Add custom_frame_mappings to VideoDecoder init #799

Dan-Flores · 2025-08-01T05:51:33Z

This PR enables custom_frame_mappings to be used in the Python VideoDecoder.

Implements read_custom_frame_mappings(). This parses a JSON str or JSON file to extract all_frames, is_key_frame, duration.
Updates the seek_mode if custom_frame_mappings is passed in to avoid the exact mode scan during initialization.
Tests are added to check that the frames are being decoded correctly.

Benchmarking

I wrote a short benchmarking script to test the initialization times of custom_frame_mappings versus exact.

custom_frame_mapping mode was quicker than exact mode if the ffprobe command used to generate the frame mapping json used the -show_entries option to reduce the JSON size.

With this optimization the performance improvement increased with longer videos.
Without this optimization, using the full ffprobe output, exact mode was faster.

The results on nasa_13013.mp4:

exact:
med = 3.38ms +- 2.54
custom_frame_mappings:
med = 3.02ms +- 0.86

The results on a generated video, mandelbrot_1920x1080_120s.mp4:

exact:
med = 29.51ms +- 7.56
custom_frame_mappings:
med = 16.69ms +- 9.38

The benchmarking code:

import subprocess
import torch
from time import perf_counter_ns

from torchcodec.decoders._video_decoder import VideoDecoder


def bench(f, *args, num_exp=100, warmup=0, **kwargs):

    for _ in range(warmup):
        f(*args, **kwargs)

    times = []
    for _ in range(num_exp):
        start = perf_counter_ns()
        f(*args, **kwargs)
        end = perf_counter_ns()
        times.append(end - start)
    return torch.tensor(times).float()

def report_stats(times, unit="ms"):
    mul = {
        "ns": 1,
        "µs": 1e-3,
        "ms": 1e-6,
        "s": 1e-9,
    }[unit]
    times = times * mul
    std = times.std().item()
    med = times.median().item()
    print(f"{med = :.2f}{unit} +- {std:.2f}")
    return med

def main() -> None:
    """Benchmarks the init of VideoDecoder with different seek_modes"""
    resources_dir = "/Users/danielflores3/torchcodec/test/resources/"

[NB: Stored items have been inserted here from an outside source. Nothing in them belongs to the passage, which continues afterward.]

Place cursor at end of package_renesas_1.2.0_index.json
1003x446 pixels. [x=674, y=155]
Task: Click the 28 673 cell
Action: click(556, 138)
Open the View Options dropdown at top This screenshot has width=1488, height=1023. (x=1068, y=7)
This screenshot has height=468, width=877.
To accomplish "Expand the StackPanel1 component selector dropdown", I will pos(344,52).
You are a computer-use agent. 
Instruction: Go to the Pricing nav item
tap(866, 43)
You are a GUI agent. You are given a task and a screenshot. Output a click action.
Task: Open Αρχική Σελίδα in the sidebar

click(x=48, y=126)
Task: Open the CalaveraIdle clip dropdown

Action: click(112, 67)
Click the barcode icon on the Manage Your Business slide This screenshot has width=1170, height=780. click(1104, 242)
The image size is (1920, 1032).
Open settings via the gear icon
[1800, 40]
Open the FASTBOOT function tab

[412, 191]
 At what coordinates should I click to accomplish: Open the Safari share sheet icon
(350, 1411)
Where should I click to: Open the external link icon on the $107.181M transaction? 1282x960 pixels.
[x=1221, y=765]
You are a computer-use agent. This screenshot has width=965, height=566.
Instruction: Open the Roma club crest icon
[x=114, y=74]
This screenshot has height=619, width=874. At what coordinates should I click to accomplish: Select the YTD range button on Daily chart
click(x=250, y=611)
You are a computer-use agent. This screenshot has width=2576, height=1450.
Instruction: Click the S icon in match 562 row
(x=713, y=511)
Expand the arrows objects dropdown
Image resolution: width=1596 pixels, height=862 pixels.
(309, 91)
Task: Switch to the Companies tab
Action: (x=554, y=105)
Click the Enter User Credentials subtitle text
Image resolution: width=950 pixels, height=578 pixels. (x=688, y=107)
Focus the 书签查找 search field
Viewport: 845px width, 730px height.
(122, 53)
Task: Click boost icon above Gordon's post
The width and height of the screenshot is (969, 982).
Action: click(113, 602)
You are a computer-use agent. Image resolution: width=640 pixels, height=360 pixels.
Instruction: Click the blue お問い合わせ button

    # video=resources_dir+"nasa_13013.mp4"
    video=resources_dir+"mandelbrot_1920x1080_120s.mp4"

    mappings_json = subprocess.run(
            [
                "ffprobe",
                "-i",
                f"{video}",
                "-select_streams",
                "0",
                "-show_frames",
                "-show_entries", "frame=pts,key_frame,duration",
                "-of",
                "json",
            ],
            check=True,
            capture_output=True,
            text=True,
        ).stdout
    
    print("exact:")
    report_stats(bench(VideoDecoder, source=video, seek_mode="exact", stream_index=0))

    print("custom_frame_mappings:")
    report_stats(bench(VideoDecoder, source=video, custom_frame_mappings=mappings_json, stream_index=0))


if __name__ == "__main__":
    main()

</details>

NicolasHug · 2025-08-01T15:14:43Z

Thanks for the benchmarks! That's quite interesting. It'd be interesting to use the core API instead of the VideoDecoder in the benchmarks, so that we can measure the time for add_video_stream() specifically when passing the frame mapping as tensors.

If that's faster than add_video_stream(seek_mode="exact"), as we would expect, then it may be that what's slowing down the frame-mappings is the io or the json parsing parts?

Dan-Flores · 2025-08-01T15:23:24Z

... then it may be that what's slowing down the frame-mappings is the io or the json parsing parts?

I believe this is it - I updated the PR description with my updated benchmarking script and results. By reducing the JSON size to contain only the necessary information, the performance of custom_frame_mapping improves significantly.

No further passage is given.